Tra le cose ‘non positive’ ci sono i fischi ricevuti dai tifosi che hanno portato Ranocchia alla decisione di affidarsi ad un supporto psicologico: “Da tre mesi vado in un centro in cui mi seguono dal punto di vista fisico e psicologico. È lì che tiro di boxe, per esempio. E poi c’è una persona con cui parlo. Non è uno psicologo. È laureato in Fisioterapia ma è anche esperto di mental training. Parlare con lui mi è servito a capire che quasi niente nella vita è irrimediabile. E anche quello che lo è non è detto che sia un male. Puoi subire critiche, insulti, denigrazioni. Ma se lavori tantissimo, ti impegni, vesti una maglia che milioni di persone vorrebbero vestire (e sei pagato tanto per farlo), la tua famiglia sta bene: ecco, se hai consapevolezza piena di tutto questo, è meno difficile volgere in positivo le cose che non vanno. Perché questa decisione? Non c’è una ragione precisa – ha spiegato Ranocchia -. Una persona fa delle cose quando è pronta a farle. Io, per esempio, con tutto quello che mi è successo in carriera, ora so come fare a dare una mano, so che posso aiutare. Per esempio Kondogbia, che è molto introverso. Non esprime le sue emozioni, non parla molto. L’ho incoraggiato molto dopo la sostituzione nel primo tempo contro il Bologna…”.
Fischi allo stadio, critiche sui social che hanno spinto Ranocchia a mandare un messaggio di vicinanza a Montolivo dopo l’infortunio riportato in nazionale: “A Ricky ho scritto subito dopo l’infortunio e, per quanto riguarda i messaggi di quelli che gli auguravano il peggio, lui ha avuto una reazione da uomo. D’altronde, è il capitano del Milan. E da uomo intelligente. Io ho partecipato a una campagna contro il cyberbullismo, perché penso a tutti i ragazzi che non hanno la forza di reagire. Una soluzione non ce l’ho. Posso solo parlare per me, e dire che sono arrivato al punto che non è più un problema”. Ranocchia ha parlato anche del “nonnismo pesante in spogliatoio” nei suoi primi anni carriera (“I miei «persecutori»? Carrozzieri, Abbruscato e Mirko Conte nell’Arezzo, avevo 17 anni e come se non bastasse andavamo a giocare in campi terribili”) e della fascia di capitano dell’Inter che ormai non indossa più: “Non c’è stato un motivo, sono tante cose, ma non mi va di dirle adesso.

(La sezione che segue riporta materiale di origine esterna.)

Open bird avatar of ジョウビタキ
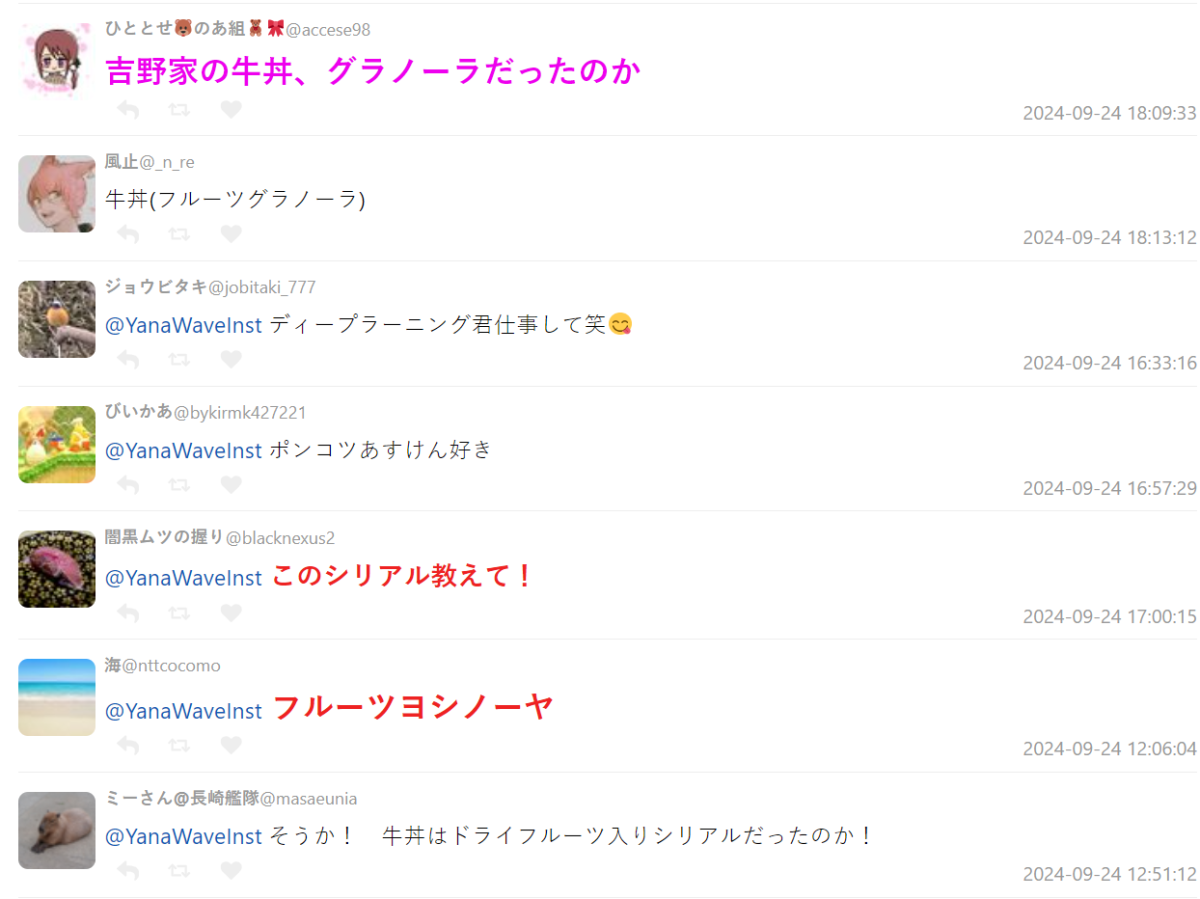This screenshot has height=899, width=1200. [x=57, y=319]
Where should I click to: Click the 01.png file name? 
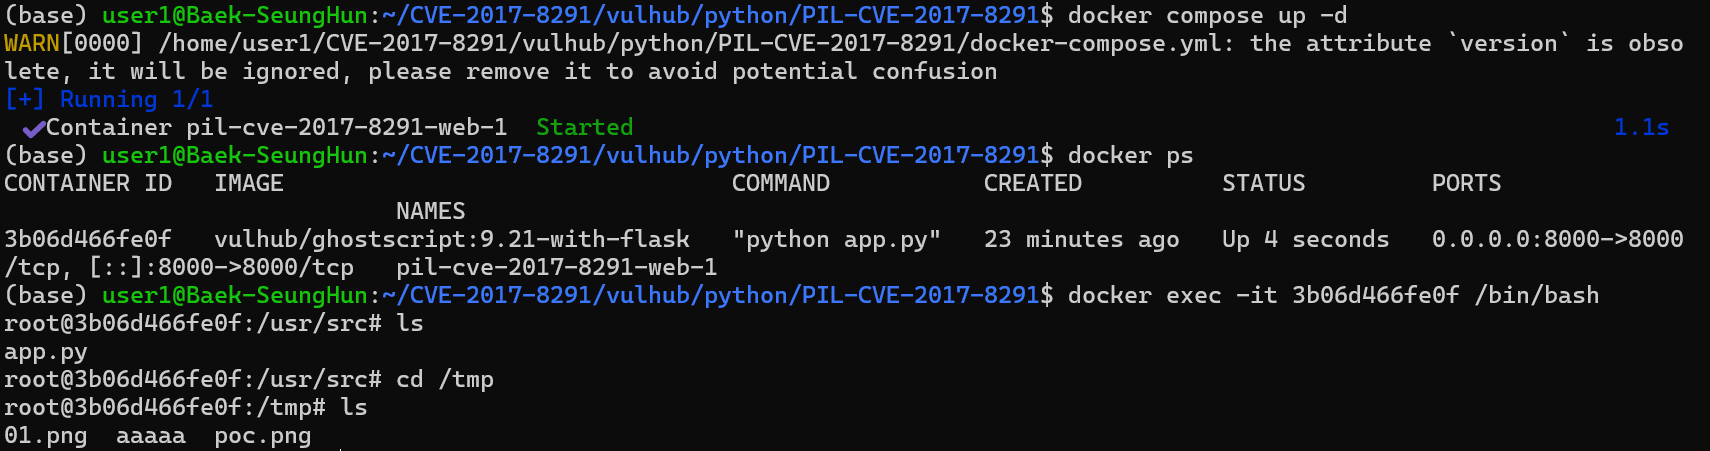[46, 437]
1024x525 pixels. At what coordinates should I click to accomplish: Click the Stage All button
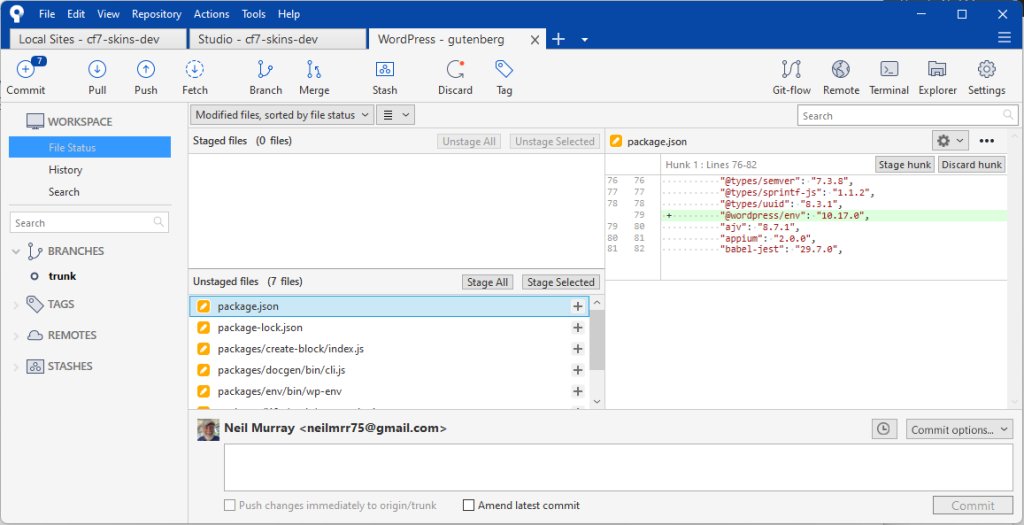[487, 282]
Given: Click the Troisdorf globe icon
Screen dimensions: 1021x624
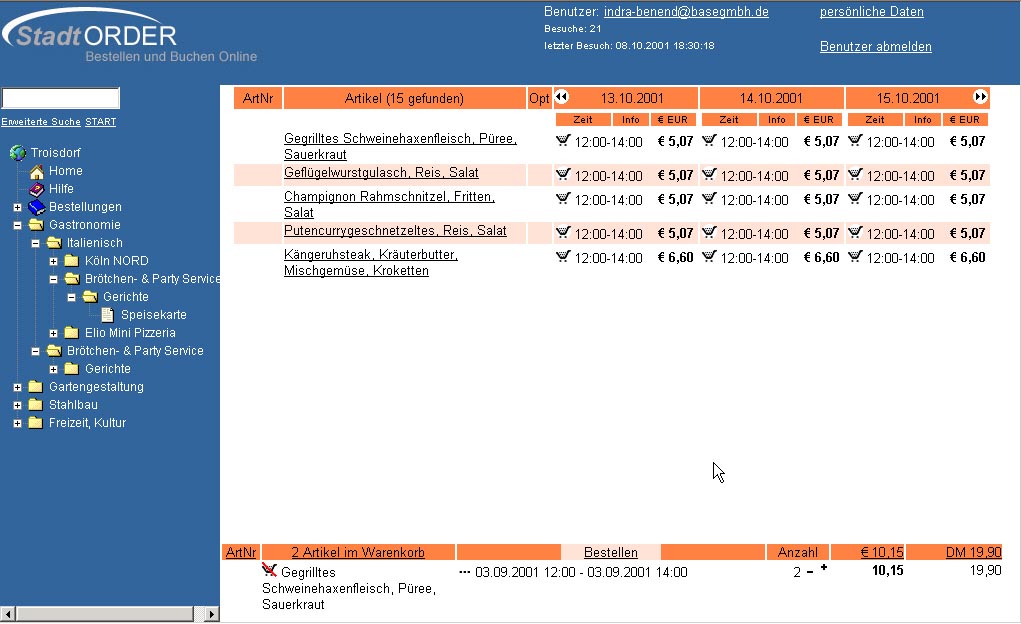Looking at the screenshot, I should [18, 153].
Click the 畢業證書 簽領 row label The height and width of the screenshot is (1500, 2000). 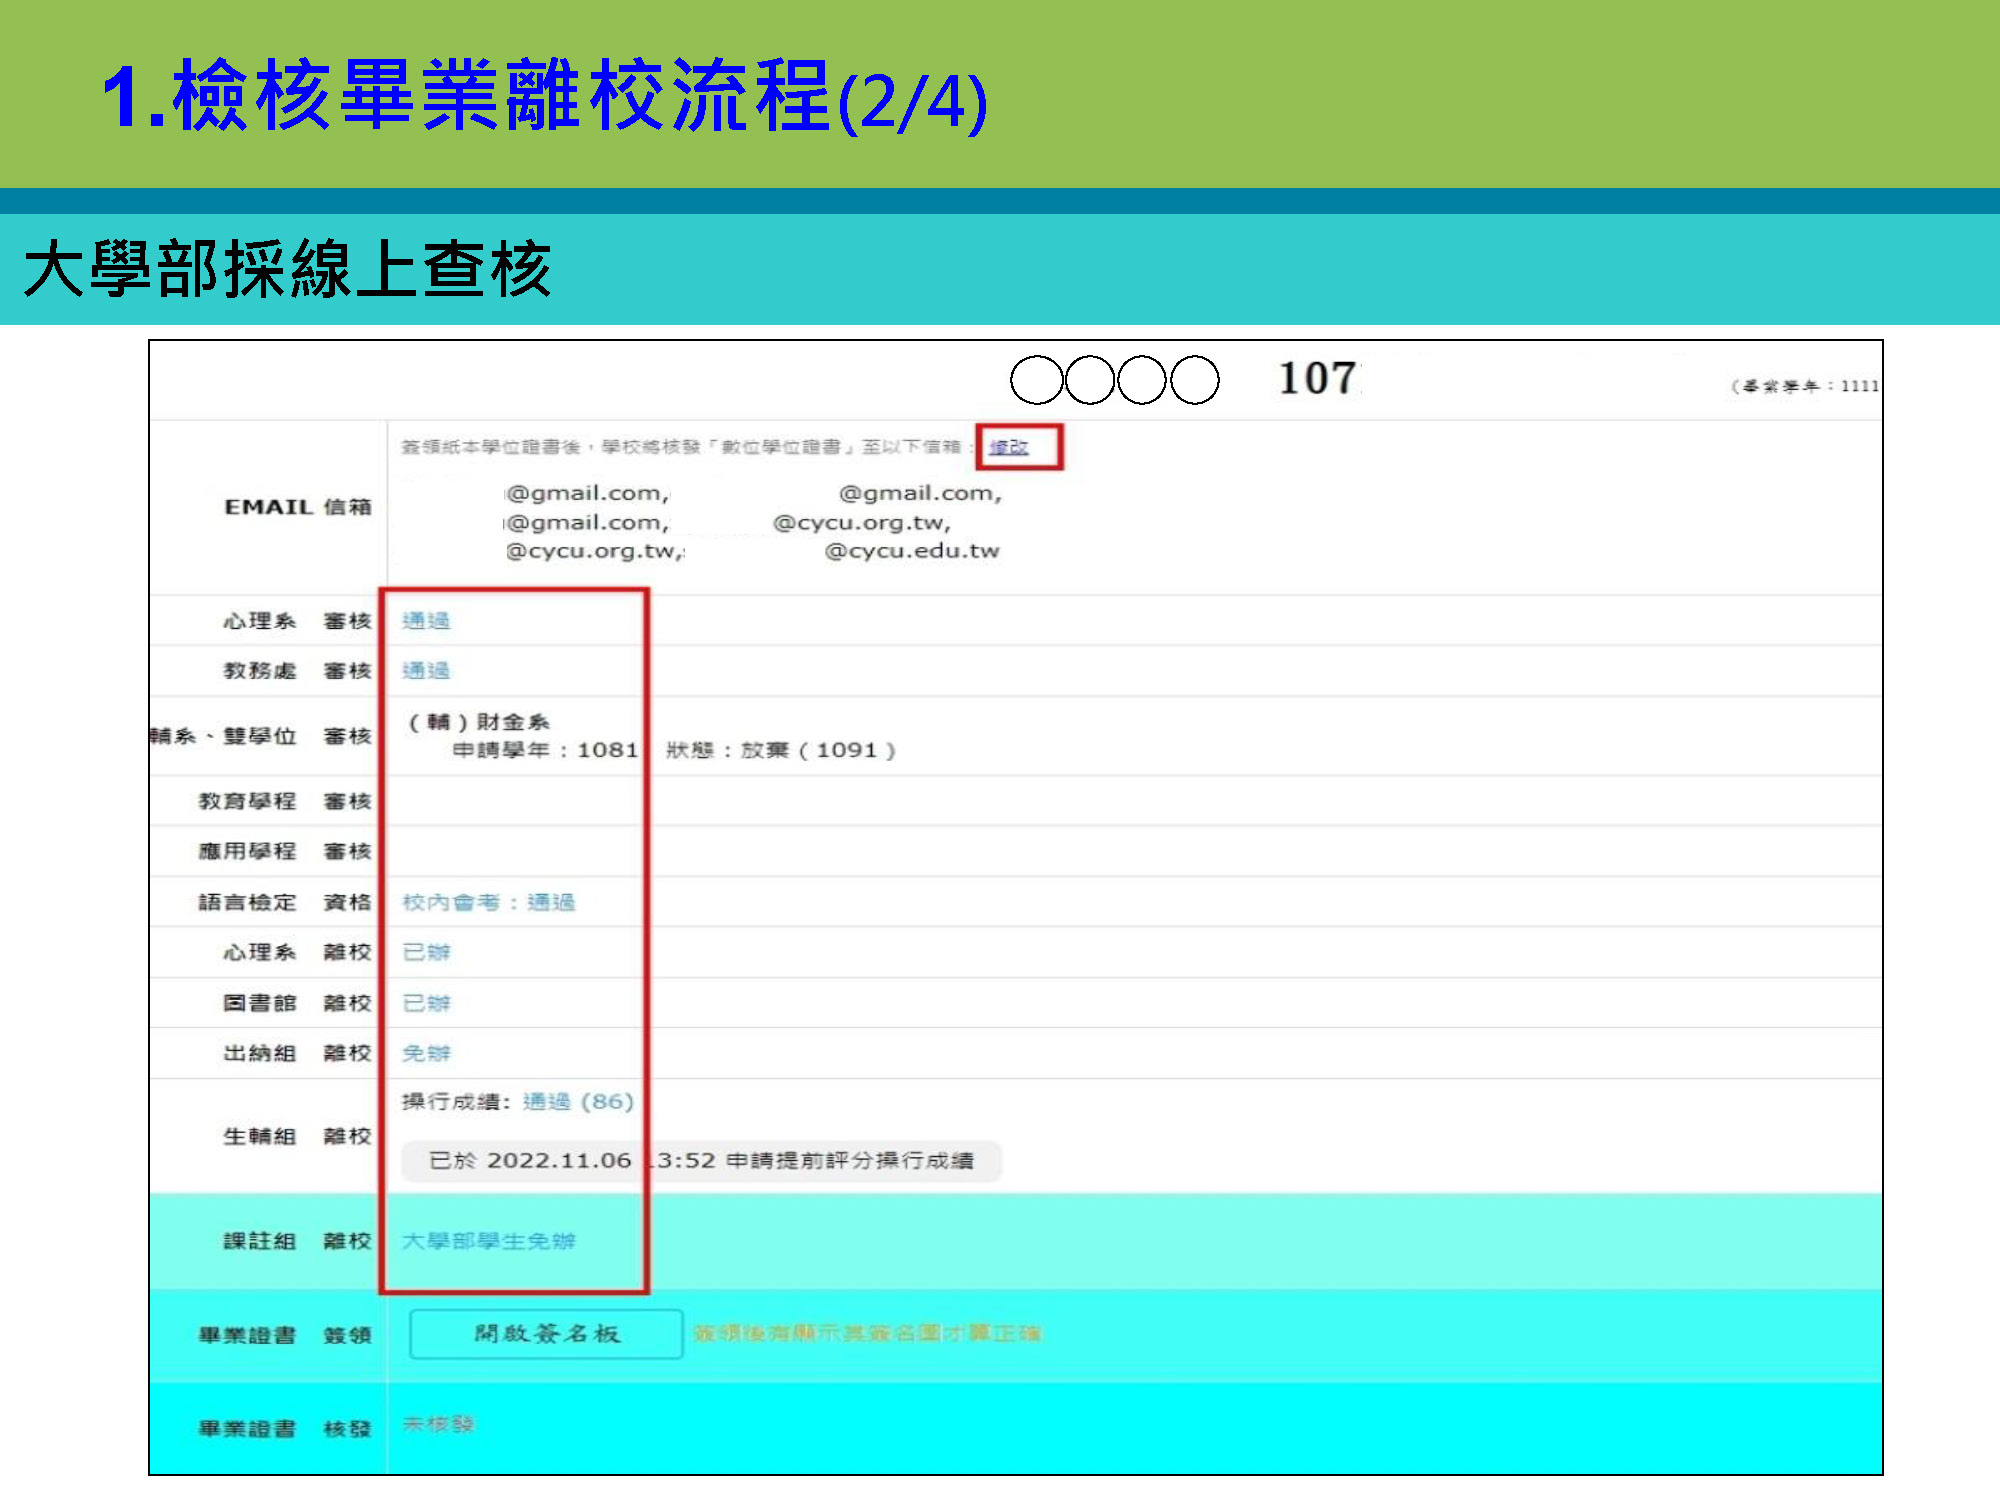[284, 1335]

Forse a fine carriera”.
Spazio poi a qualche considerazione sul cambio di allenatore sulla panchina nerazzurra: “Mancini? Con lui non ho mai litigato. Con me si è comportato bene, abbiamo sempre parlato molto, mi ha dato il via libera per andare alla Sampdoria quando volevo giocare ma è stato felice che tornassi all’Inter. Ma in ritiro si intuiva che si era rotto qualcosa”. E il presente invece dice Frank de Boer: “Ha introdotto regole ferree. Come per esempio pranzare qui, tutti insieme, prima delle partite. O far colazione se c’è l’allenamento al mattino. E poi tornare qui a dormire dopo”. I giocatori che lo hanno più impressionato all’Inter? “Quelli del Triplete, con cui ho giocato nei primi sei mesi del 2011 erano tutti di un’altra categoria psicologica e tecnica – ha ammesso Ranocchia -. A parte loro, direi Coutinho e Kovacic“. Chiusura d’intervista sulla sua voglia di nazionale (“Sì, ma non è un’ossessione. È una possibilità”) e sul suo vero obiettivo: “Che tante persone mi prendano da esempio. Non solo e non tanto per i successi, i gol, i salvataggi, i tackle. Ma per quello che ho fatto nel calcio dal punto di vista della voglia di reagire, di non farsi abbattere. E vorrei che l’esempio servisse anche a chi fa altri lavori”.